** start Extract **
Nevertheless, the USPS contends that some of these claims should be
dismissed because they were not timely filed in the district court. A complainant
must file a civil action within 90 days of receipt of a final decision. 29 C.F.R.
§ 1614.408(a). The claims asserted in Medina’s second individual administrative
- 14 -
complaint and Figueroa’s individual administrative complaints were dismissed by
the USPS in May 1997, and the Plaintiffs did not add these claims to the civil
action until the Fourth Amended Complaint in July 1998. Thus, argues the USPS,
these claims did not satisfy the 90-day deadline.
We agree with Plaintiffs that this argument has been waived. See 29 C.F.R.
§ 1614.604(c) (providing that the “time limits in [part 1614] are subject to waiver,
estoppel and equitable tolling”); Harms v. Internal Revenue Serv., 321 F.3d 1001,
1006 (10th Cir. 2003) (“The requirement that a plaintiff file a timely civil action
after the disposition of an individual EEO complaint is not a jurisdictional
requirement, but rather is subject to waiver, estoppel, and equitable tolling.”).
Nowhere in the record below does the USPS raise the argument that these claims
are time-barred. In fact, the USPS dismissed the claims for the very reason that
the claims had been included in the original March 1997 complaint filed in the
district court. Now, on appeal, the USPS tries to argue for the first time that the
claims were not added until the Fourth Amended Complaint. Generally, a
“‘federal appellate court does not consider an issue not passed upon below,’” see
Walker v. Mather, 959 F.2d 894, 896 (10th Cir. 1992) (quoting Singleton v.
Wulff, 428 U.S. 106, 120 (1976)), and we decline to do so now. The USPS has
waived any defense based on the untimely filing of Plaintiff Figueroa and
- 15 -
Plaintiff Medina’s claims in district court. We reverse and remand these claims
for further proceedings.
** end Extract **
** start Data listing **
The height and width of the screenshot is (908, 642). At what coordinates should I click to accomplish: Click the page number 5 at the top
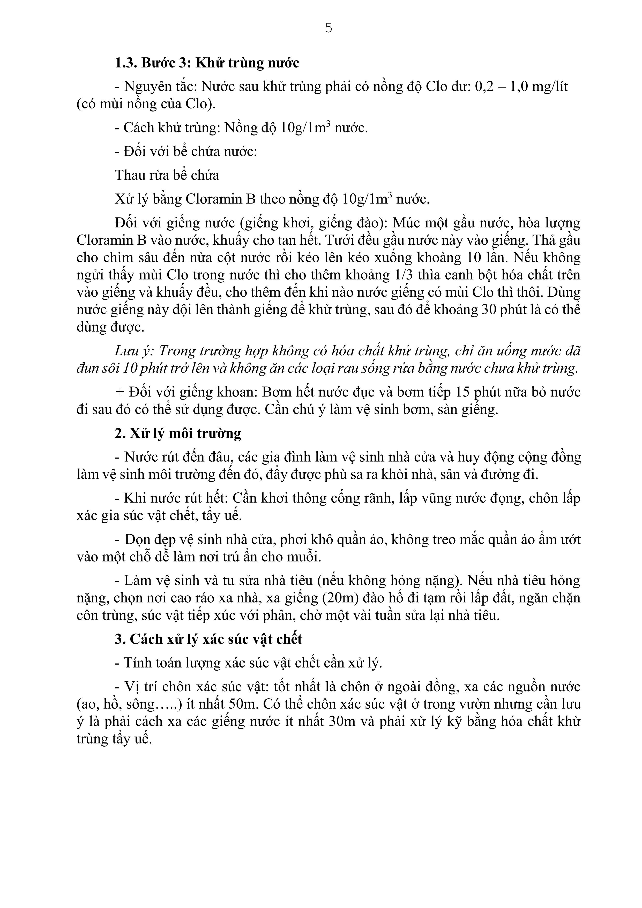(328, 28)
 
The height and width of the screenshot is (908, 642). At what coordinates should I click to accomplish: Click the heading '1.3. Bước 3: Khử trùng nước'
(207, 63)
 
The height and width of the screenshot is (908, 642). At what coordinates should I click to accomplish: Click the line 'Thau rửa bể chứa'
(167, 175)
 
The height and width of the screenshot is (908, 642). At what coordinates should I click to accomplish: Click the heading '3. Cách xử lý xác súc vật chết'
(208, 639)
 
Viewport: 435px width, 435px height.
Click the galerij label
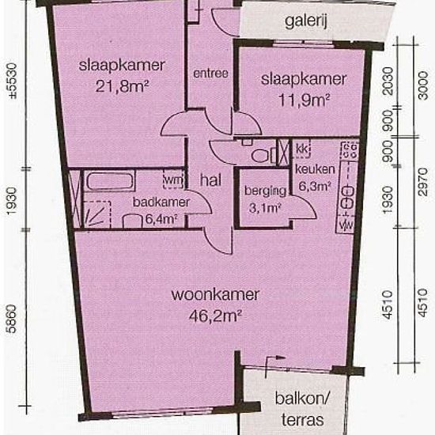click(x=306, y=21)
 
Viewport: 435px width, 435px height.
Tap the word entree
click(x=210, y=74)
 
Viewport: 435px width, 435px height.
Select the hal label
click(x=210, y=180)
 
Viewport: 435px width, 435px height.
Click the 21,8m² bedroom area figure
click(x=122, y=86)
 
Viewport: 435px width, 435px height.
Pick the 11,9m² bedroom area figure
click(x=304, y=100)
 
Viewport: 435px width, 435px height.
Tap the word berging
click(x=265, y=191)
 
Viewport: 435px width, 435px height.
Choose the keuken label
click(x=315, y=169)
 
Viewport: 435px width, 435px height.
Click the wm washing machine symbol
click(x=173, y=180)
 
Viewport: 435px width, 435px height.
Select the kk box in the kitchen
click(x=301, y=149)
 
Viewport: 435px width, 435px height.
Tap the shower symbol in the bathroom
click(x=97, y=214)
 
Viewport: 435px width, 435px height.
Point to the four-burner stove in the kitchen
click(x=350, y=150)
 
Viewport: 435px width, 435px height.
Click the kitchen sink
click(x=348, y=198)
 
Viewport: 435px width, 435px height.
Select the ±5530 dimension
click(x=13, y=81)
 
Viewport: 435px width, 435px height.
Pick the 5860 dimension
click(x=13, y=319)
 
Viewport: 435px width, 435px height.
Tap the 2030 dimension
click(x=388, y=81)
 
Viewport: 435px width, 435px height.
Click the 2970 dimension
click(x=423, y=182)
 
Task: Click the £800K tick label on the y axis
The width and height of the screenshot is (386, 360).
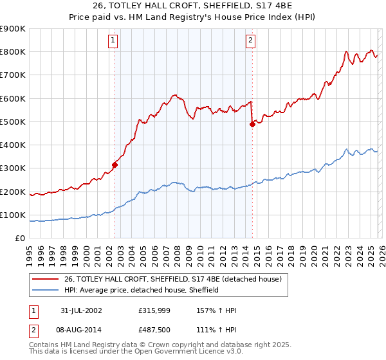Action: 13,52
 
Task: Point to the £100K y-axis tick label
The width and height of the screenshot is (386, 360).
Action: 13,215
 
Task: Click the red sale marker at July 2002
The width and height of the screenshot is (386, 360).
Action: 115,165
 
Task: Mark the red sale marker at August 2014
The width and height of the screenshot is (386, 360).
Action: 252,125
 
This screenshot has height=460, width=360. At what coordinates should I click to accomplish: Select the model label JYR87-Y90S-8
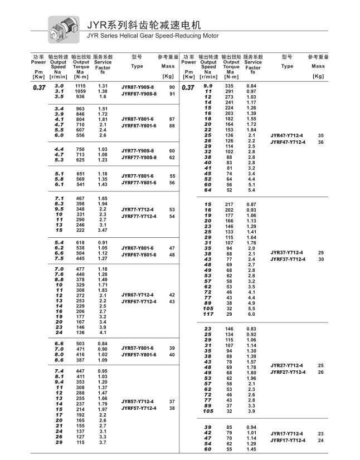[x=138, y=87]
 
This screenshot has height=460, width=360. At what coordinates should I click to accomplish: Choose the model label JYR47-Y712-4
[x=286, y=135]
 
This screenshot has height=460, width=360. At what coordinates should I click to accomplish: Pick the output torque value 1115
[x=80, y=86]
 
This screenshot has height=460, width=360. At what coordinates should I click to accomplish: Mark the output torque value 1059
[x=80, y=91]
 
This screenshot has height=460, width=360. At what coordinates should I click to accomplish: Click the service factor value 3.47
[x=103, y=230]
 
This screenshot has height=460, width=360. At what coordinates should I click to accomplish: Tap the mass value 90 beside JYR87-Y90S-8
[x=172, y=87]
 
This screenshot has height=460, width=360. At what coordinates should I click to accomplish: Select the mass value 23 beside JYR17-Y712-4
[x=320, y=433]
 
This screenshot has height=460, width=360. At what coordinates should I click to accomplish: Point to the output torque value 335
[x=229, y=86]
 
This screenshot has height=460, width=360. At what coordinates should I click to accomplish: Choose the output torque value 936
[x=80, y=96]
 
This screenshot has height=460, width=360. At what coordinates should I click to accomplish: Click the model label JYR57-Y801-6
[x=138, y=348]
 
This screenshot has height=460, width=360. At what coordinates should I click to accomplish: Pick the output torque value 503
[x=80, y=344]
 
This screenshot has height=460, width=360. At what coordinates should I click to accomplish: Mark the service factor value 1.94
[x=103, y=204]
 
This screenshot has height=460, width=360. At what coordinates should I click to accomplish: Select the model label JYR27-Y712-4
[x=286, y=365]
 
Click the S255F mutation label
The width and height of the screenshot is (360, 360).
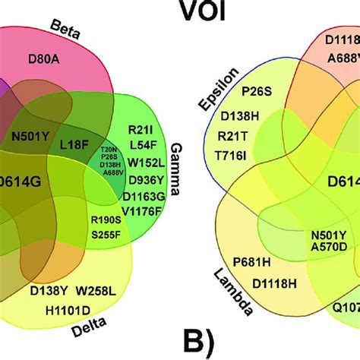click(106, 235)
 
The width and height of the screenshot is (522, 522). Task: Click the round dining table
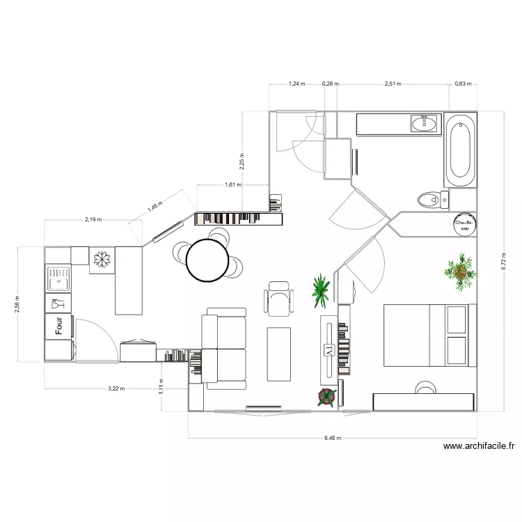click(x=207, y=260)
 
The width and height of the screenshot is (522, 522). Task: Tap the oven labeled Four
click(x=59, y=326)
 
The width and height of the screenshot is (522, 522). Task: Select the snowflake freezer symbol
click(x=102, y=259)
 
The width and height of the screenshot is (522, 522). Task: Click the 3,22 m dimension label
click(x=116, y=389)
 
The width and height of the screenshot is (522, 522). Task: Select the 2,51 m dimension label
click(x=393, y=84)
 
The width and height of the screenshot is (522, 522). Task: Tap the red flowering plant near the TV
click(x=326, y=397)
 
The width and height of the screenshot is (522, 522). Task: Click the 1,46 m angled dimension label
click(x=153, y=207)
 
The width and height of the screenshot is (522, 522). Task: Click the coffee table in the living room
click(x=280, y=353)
** end Data listing **
Exercises>
A) According to the court excerpt, within how many days of receiving a final decision must a complainant file a civil action?
B) Revise the court excerpt between "Nowhere in the" and "for further proceedings.", inclusive, changing "decline" to "refuse".

Answers for the tasks>
A) Within 90 days.

B)
Nowhere in the record below does the USPS raise the argument that these claims
are time-barred. In fact, the USPS dismissed the claims for the very reason that
the claims had been included in the original March 1997 complaint filed in the
district court. Now, on appeal, the USPS tries to argue for the first time that the
claims were not added until the Fourth Amended Complaint. Generally, a
“‘federal appellate court does not consider an issue not passed upon below,’” see
Walker v. Mather, 959 F.2d 894, 896 (10th Cir. 1992) (quoting Singleton v.
Wulff, 428 U.S. 106, 120 (1976)), and we refuse to do so now. The USPS has
waived any defense based on the untimely filing of Plaintiff Figueroa and
- 15 -
Plaintiff Medina’s claims in district court. We reverse and remand these claims
for further proceedings.